日本の戦争指導者が差し出そうとした“大幅な譲歩案”
最初の六巨頭会談(最高戦争指導会議構成員会議)が5月11日から14日まで開かれる。東郷の思惑通り、六巨頭は対ソ交渉に関して、(第一項)対日参戦の防止、(第二項)好意的中立の獲得、という従来の目標に、(第三項)戦争終結に関する有利な仲介、という目標を加えることに合意した。「無条件降伏以上の講和に導き得る外国ありとせば、ソ連なるべし」との考えで一致できたからである。
また、六巨頭会談はこれらの目標にソ連を誘導するために、ポーツマス条約と日ソ基本条約の廃棄を原則に、南樺太の返還、漁業権の解消、津軽海峡の開放、北満における諸鉄道の譲渡、場合によっては千島列島の北半の譲渡などの大幅な代償提供を確認する。要するに、ソ連の「欲求」はポーツマス条約の廃棄が「主眼」であるとみなし、これに応えようとするものであった。
さらに六巨頭は、朝鮮の「中立」と満洲国の「独立」の維持、さらに「日ソ支三国の共同体制」の樹立などを用意した。これらは米国の対抗勢力として想定されたソ連を、対日関係の強化に誘導しようとするものであった。
一方、米英側に提示すべき和平条件について議論が進展することはなかった。その前提である戦局観が、陸軍指導者と東郷とでは大きく乖離していたからである。
はぐらかされた広田弘毅の対ソ交渉
たとえば、阿南惟幾陸相は、戦局が明らかに敗勢に向かっていることを認めず、「日本は未だ広大な敵の領土を占領しているのに反し、敵は未だ日本領土の一部に手をかけたにすぎない、英米との和平条件はこの現実を基礎として考慮しなければならない」と力説し、東郷と激しく対立した。
結局、第三項(ソ連の仲介による和平)の実行は当面見合わせ、元首相・広田弘毅をしてソ連の意向を打診することになった。
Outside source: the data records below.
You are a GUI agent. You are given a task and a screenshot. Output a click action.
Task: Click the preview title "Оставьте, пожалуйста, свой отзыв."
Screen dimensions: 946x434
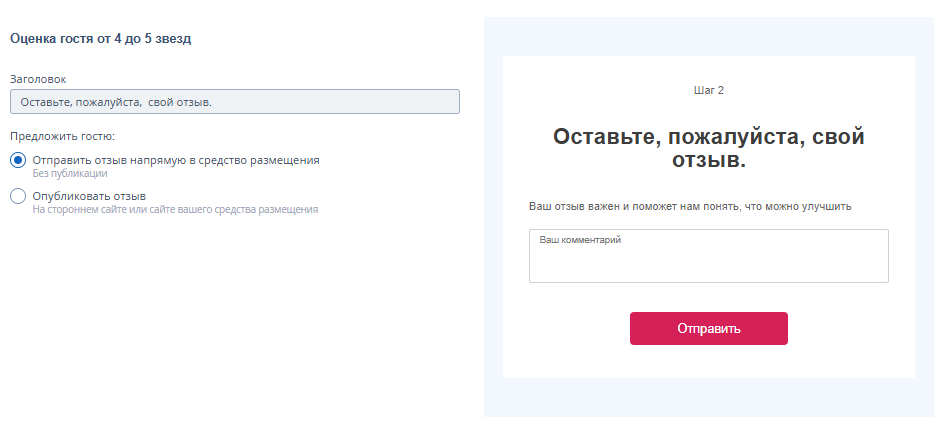coord(708,137)
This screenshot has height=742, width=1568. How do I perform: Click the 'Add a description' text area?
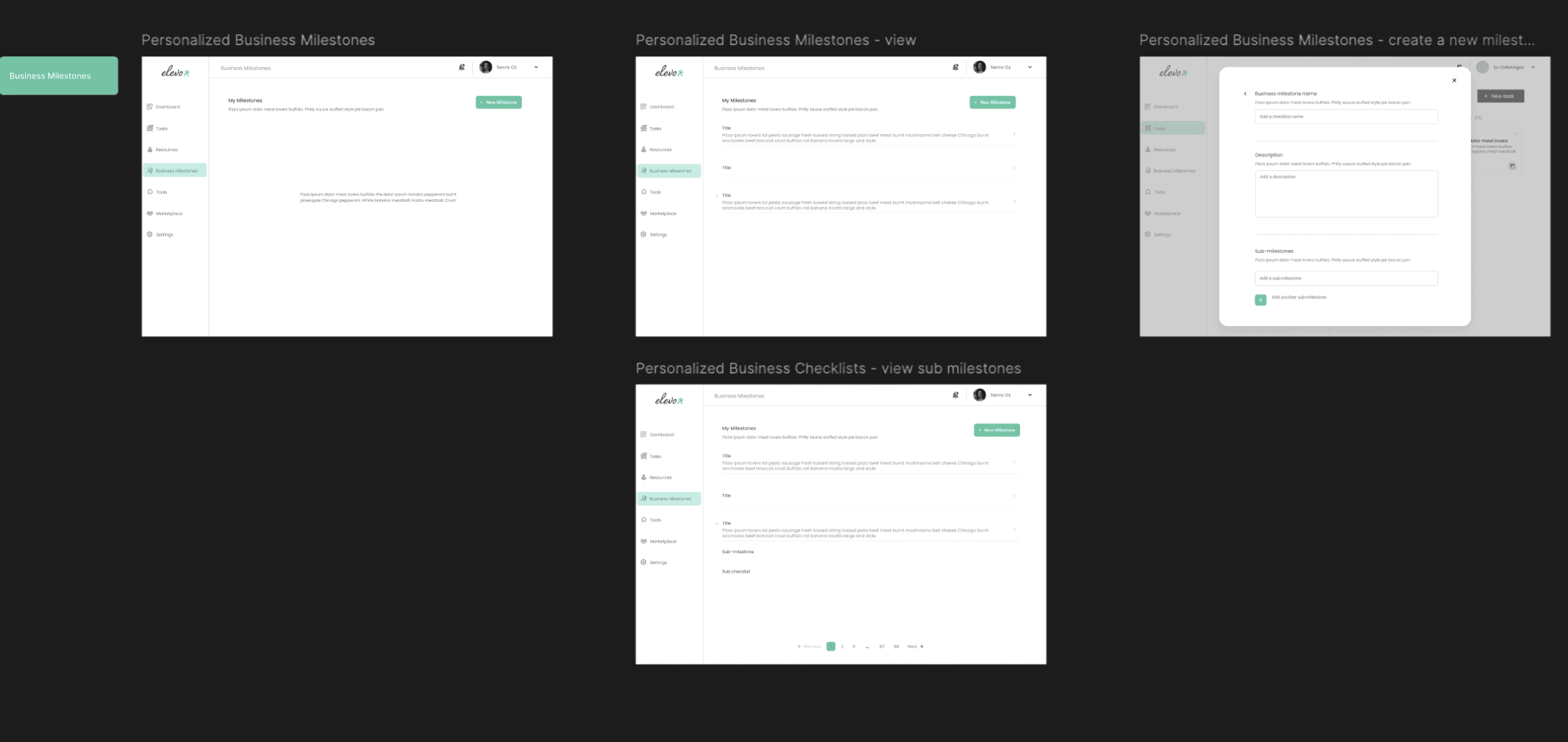(x=1346, y=194)
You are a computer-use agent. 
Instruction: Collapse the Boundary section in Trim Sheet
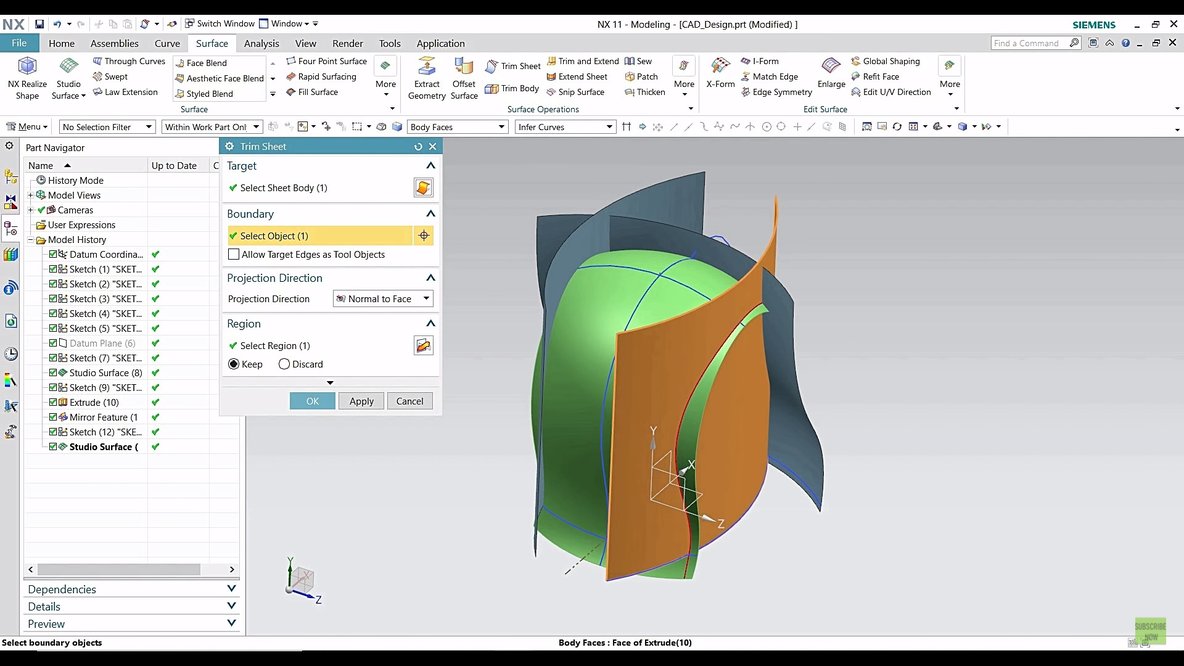click(x=430, y=213)
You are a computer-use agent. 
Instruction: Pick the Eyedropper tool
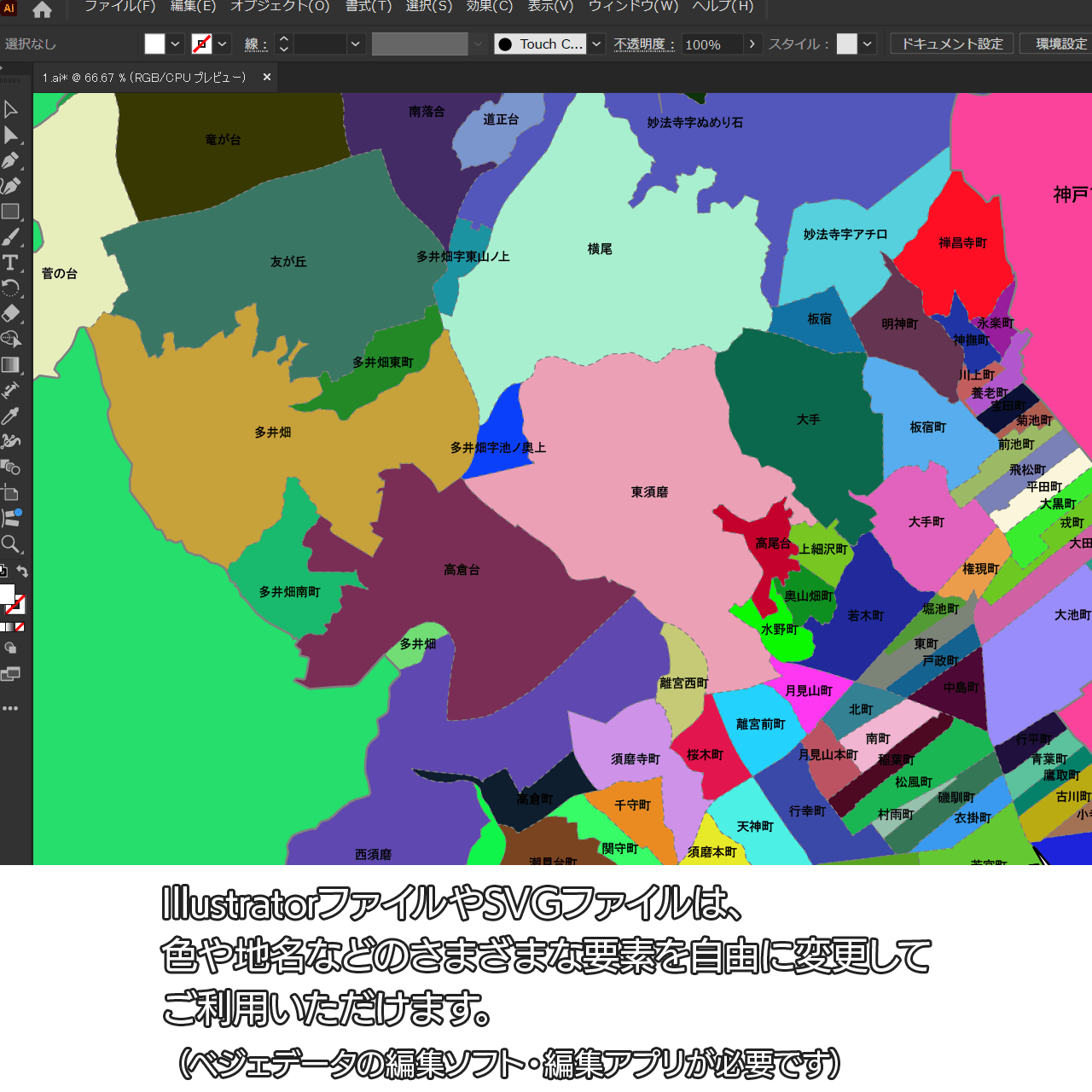tap(10, 416)
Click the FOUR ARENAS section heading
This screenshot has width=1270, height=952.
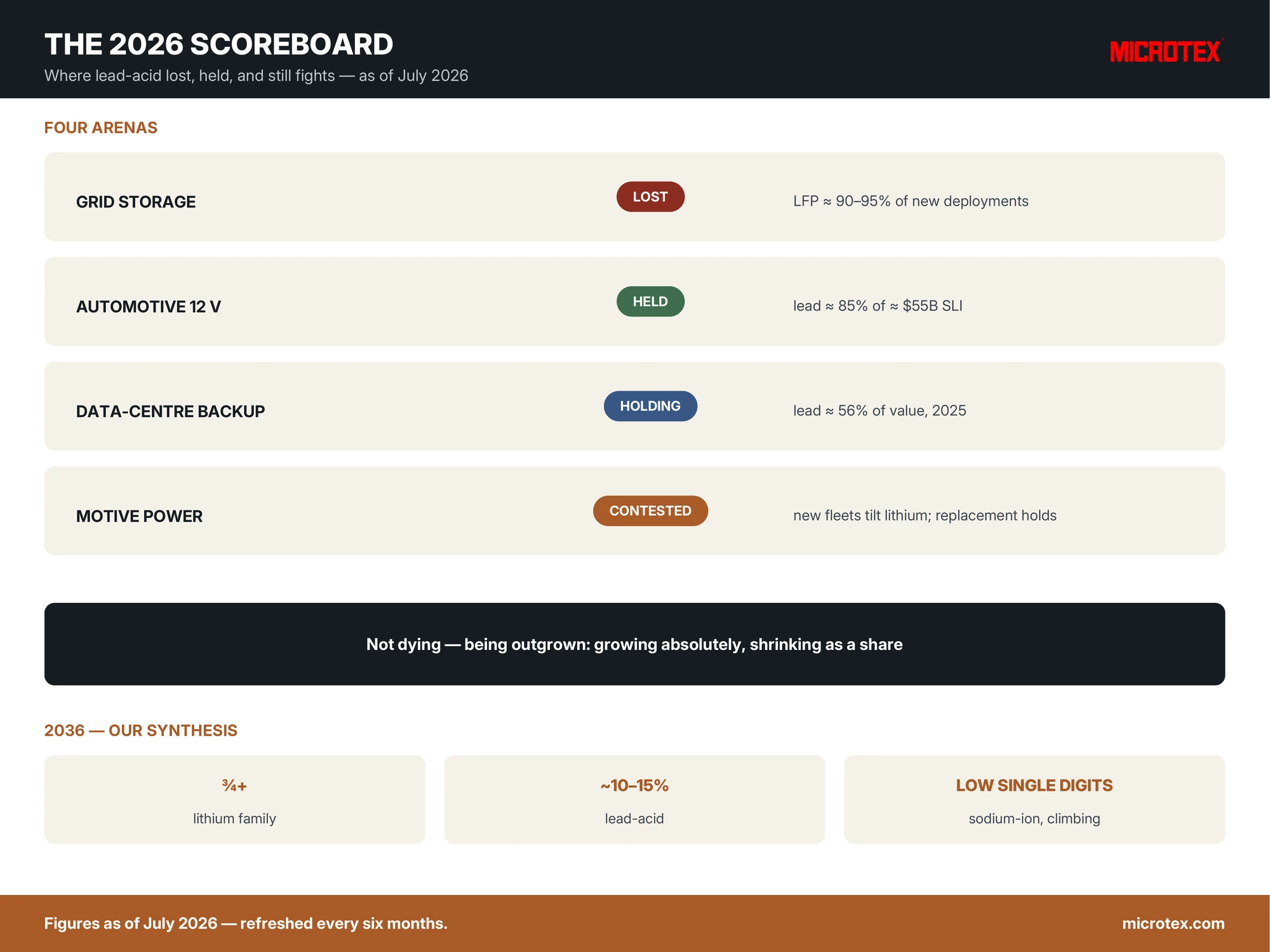coord(100,128)
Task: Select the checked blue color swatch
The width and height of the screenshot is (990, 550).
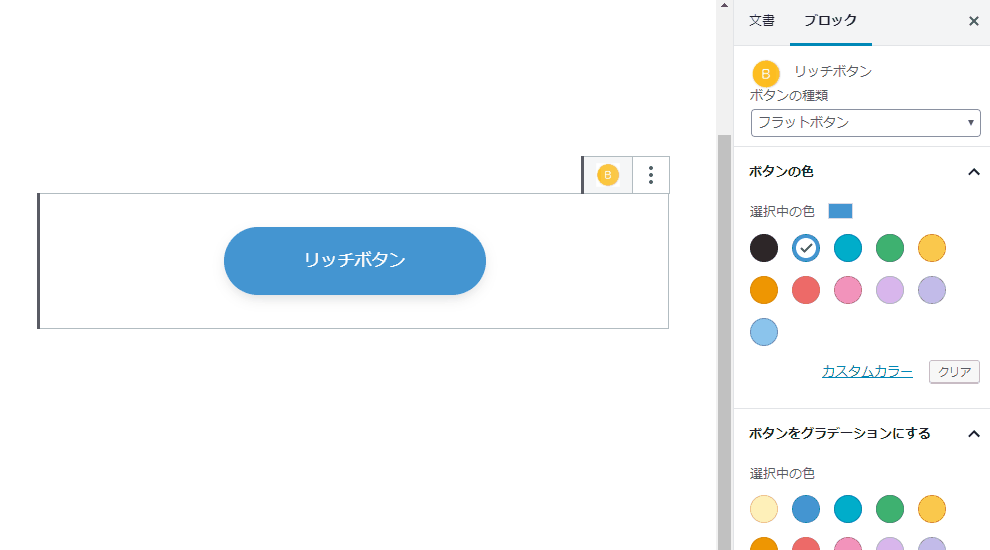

こうして45年6月初旬から6月末まで、箱根に疎開していたヤコフ・マリク駐日ソ連大使と広田の秘密会談が、断続的に開かれる。三度の会談で広田は、ソ連を和平仲介に誘導するため、最大限の譲歩条件や「日ソ支協力体制」案、不侵略条約案などを提案するものの、マリクは耳は傾けるものの、のらりくらりと態度を明確にしなかった。
日ソ関係史の研究者ボリス・スラヴィンスキー『考証日ソ中立条約』によれば、マリクは本国のモロトフ外相から、「話を聞くのは構わないが、日本側の協議に引き込まれ、会談を交渉だと思わせるような口実を与えてはならない」との指示を受けていた。それも当然であった。ソ連がヤルタ会談で米英首脳に約束した対日参戦が間近に迫っていたのである。
日本が英米と直接交渉に入ることを警戒していたソ連は、広田とマリクの会談を日本政府の動きを探る窓口と捉えていたようである。
いずれにせよ、7月初旬のソ連は対日参戦を控え、宋子文をモスクワに招き、ヤルタ会談における合意に関して中国の了解を求めようとしていた。参戦は動かぬ行動シナリオとなっていた。